=== PASSAGE TO READ ===

A job you expect is missing entirely from jobs. Either it was never created, or it was created by a different role and your current role cannot see it. Reconnect as the owning role or a superuser and re-run the enumeration; if it is truly absent, the add_policy/add_job call never committed. Recreate it with if_not_exists => true so the retry is idempotent.

scheduled = false on a job you did not pause. TimescaleDB automatically pauses a job after repeated consecutive failures to stop it hammering the pool. The job_errors history explains why it kept failing. Fix the cause, then re-enable with SELECT alter_job(<job_id>, next_start => now(), scheduled => true);.

last_run_duration approaching schedule_interval. The job takes almost as long as the gap between runs, so runs risk overlapping and the job monopolizes a worker. Lengthen schedule_interval, narrow the work per run (a smaller refresh window or fewer chunks per compression pass), or give the pool more headroom.

Frequently Asked Questions

What is the difference between a job that is failing and one that is not scheduled?

===

### SET OF TASKS
- a) In the TimescaleDB jobs troubleshooting text, why can a job show scheduled = false even though you did not pause it?
- b) Return the part of the TimescaleDB jobs troubleshooting text between "last_run_duration approaching schedule_interval." and "pool more headroom.", inclusive.
- c) Resume the TimescaleDB jobs troubleshooting text from where it stops.

=== RECORDED INFORMATION ===

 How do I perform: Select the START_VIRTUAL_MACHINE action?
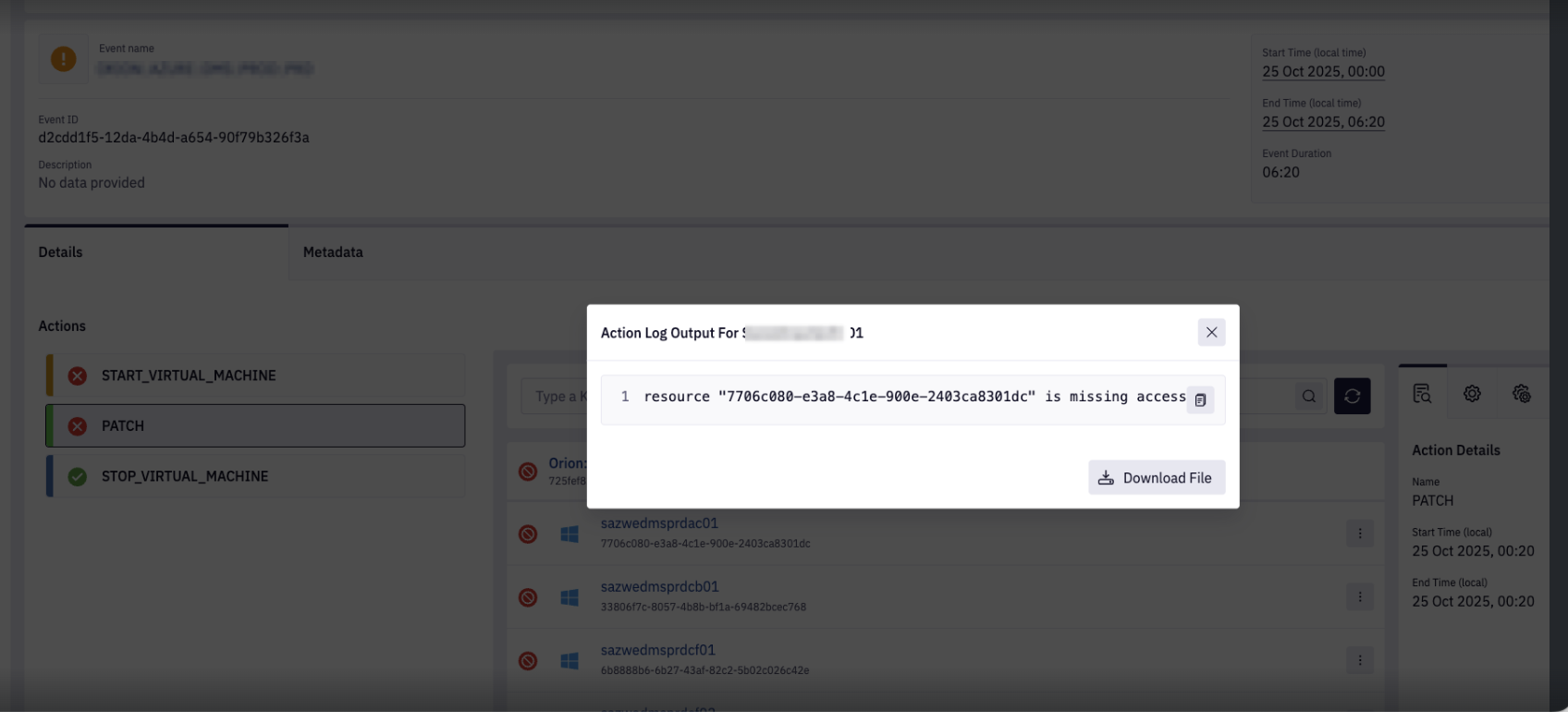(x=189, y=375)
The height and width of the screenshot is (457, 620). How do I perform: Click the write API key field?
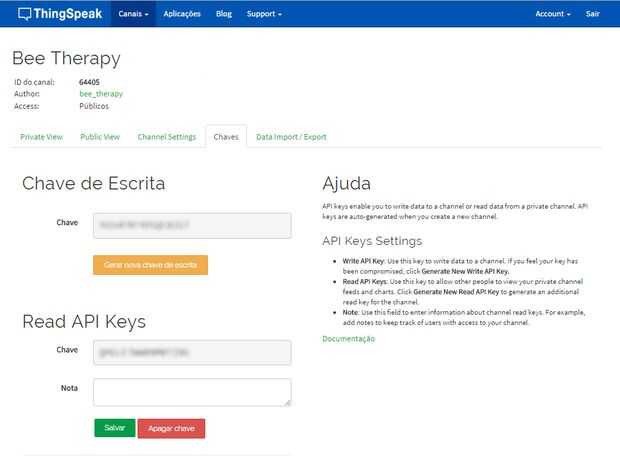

===

### TASK RESPONSES
- a) TimescaleDB automatically pauses a job after repeated consecutive failures to stop it hammering the pool. The job_errors history shows why it kept failing.

- b)
last_run_duration approaching schedule_interval. The job takes almost as long as the gap between runs, so runs risk overlapping and the job monopolizes a worker. Lengthen schedule_interval, narrow the work per run (a smaller refresh window or fewer chunks per compression pass), or give the pool more headroom.

- c)
A failing job has scheduled = true and last_run_status = 'Failed': it is being run on cadence but its body errors, so the fix is in the job’s logic or environment (read job_errors). A not scheduled job has scheduled = false: it is not being run at all, so no error is being generated — the fix is to resolve whatever caused the pause and re-enable it. Confusing the two wastes time looking for an error that a paused job will never produce.

How do I tell a starved job from a genuinely stalled one?

Both show an overdue next_start with no recent success, so the catalog alone cannot separate them. Query pg_stat_activity: if the worker pool is fully busy (busy workers equal timescaledb.max_background_workers) the job is starved and the fix is more workers; if the pool is idle the job is stalled on something specific — a lock, a crashed scheduler, or a manually advanced next_start — and needs individual investigation.

Why does job_stats show no row for a job that clearly exists?

job_stats only gains a row once a job has run at least once. A newly registered job appears in jobs immediately but has a NULL join result in job_stats until its first execution. Treat last_run_status IS NULL as “never run,” which is distinct from failed and usually resolves itself on the next scheduled tick — unless the pool is starved and the first run never happens.

Can I trust a monitoring job that runs inside the same scheduler it monitors?

Partly. An in-database job is fine for catching individual failing or stalled policies, but it cannot report the scheduler’s own death — a dead scheduler runs nothing, including the monitor. Pair it with an external check (cron, Airflow, or a Prometheus scrape) that opens its own connection and runs the pg_stat_activity scheduler-liveness query, so total scheduler failure is still caught.

Does resetting job statistics lose my failure history?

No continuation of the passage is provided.